BEGIN Excerpted data

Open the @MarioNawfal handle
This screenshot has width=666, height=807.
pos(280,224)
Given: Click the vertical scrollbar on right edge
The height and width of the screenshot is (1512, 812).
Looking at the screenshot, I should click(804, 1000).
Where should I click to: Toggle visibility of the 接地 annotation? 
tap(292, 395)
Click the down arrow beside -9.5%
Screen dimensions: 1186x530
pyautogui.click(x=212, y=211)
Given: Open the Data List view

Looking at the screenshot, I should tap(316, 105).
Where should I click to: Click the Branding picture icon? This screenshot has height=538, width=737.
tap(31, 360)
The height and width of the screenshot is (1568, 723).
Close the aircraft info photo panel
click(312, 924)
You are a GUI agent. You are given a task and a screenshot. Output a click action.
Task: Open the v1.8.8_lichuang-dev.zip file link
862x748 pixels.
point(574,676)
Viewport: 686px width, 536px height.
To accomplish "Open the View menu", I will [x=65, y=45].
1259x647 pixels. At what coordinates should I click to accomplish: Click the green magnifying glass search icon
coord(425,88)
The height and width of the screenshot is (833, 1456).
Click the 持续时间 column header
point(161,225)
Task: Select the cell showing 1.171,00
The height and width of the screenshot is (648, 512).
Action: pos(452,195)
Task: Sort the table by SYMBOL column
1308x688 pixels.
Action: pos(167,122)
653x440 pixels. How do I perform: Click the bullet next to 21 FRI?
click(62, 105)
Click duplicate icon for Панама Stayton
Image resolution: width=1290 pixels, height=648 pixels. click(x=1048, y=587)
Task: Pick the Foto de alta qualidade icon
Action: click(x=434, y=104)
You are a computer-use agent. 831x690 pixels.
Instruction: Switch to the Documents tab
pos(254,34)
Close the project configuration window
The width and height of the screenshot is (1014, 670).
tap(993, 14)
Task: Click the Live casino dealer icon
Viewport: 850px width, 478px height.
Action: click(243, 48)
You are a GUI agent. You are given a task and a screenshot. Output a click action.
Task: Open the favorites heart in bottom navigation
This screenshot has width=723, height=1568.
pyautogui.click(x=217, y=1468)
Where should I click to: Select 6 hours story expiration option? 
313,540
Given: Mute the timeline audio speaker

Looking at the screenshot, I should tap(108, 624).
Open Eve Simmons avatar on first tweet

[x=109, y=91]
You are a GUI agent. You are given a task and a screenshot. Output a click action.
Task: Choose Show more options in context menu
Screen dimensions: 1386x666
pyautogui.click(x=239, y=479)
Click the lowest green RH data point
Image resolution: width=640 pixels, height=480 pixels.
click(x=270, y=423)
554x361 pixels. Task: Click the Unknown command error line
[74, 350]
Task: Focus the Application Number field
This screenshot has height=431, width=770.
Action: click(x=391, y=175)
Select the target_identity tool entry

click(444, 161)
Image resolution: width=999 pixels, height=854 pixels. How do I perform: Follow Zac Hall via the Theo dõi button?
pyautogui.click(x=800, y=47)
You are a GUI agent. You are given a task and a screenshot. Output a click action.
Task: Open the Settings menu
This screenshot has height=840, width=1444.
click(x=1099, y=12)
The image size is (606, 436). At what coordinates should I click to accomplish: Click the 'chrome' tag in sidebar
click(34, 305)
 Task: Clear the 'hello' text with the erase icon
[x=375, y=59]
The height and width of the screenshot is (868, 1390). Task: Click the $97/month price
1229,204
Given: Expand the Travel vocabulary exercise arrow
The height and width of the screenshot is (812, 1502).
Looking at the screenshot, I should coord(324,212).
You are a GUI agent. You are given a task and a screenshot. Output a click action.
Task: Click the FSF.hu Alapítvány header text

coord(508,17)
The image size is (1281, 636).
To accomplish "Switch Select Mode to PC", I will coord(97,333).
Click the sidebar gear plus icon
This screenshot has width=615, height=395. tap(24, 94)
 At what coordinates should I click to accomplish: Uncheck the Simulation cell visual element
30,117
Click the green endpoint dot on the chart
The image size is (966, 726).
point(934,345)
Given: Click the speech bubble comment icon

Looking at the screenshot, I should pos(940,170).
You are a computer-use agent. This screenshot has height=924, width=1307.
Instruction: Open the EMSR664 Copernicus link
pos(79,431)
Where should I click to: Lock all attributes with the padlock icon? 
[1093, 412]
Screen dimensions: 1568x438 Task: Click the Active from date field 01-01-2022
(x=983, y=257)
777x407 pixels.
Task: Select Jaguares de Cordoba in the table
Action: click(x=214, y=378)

END Excerpted data

Assignment: Pull every line that holds the string "will" out of the records.

Exercise result:
To accomplish "Open the View menu", I will [x=65, y=45].
To accomplish "Switch Select Mode to PC", I will coord(97,333).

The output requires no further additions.